* WHAT THE EXERCISE ASKS: Render the listing from the line with "Image resolution: width=590" through the line with "will [x=468, y=229]." as a Markdown table with columns Row and Line, numbering each row and leaving out blank lines.

==== DATASET RECORDS ====

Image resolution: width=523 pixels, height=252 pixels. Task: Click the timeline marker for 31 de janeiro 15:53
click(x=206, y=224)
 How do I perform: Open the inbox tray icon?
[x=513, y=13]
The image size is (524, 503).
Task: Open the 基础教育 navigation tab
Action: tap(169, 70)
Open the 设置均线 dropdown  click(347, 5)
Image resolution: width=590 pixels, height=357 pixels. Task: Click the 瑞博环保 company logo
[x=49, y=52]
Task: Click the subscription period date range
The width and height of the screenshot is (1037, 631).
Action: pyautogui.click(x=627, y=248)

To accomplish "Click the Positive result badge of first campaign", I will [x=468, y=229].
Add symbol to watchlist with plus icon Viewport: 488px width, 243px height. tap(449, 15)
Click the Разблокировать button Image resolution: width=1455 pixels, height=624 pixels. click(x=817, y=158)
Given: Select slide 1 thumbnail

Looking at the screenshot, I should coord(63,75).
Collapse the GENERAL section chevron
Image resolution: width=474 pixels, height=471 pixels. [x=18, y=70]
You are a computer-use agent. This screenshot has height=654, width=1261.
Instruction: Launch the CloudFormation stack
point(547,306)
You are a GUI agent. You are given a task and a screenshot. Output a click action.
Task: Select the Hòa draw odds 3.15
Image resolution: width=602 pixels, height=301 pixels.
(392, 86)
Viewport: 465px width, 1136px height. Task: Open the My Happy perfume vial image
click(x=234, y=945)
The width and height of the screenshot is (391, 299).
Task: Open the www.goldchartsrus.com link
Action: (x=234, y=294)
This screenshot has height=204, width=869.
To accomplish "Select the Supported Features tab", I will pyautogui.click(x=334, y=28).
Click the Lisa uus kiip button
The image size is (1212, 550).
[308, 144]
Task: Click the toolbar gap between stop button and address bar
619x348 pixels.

====

* ANSWER TO THIS TASK:
| Row | Line |
|---|---|
| 1 | Image resolution: width=590 pixels, height=357 pixels. Task: Click the 瑞博环保 company logo |
| 2 | [x=49, y=52] |
| 3 | Task: Click the subscription period date range |
| 4 | The width and height of the screenshot is (1037, 631). |
| 5 | Action: pyautogui.click(x=627, y=248) |
| 6 | To accomplish "Click the Positive result badge of first campaign", I will [x=468, y=229]. |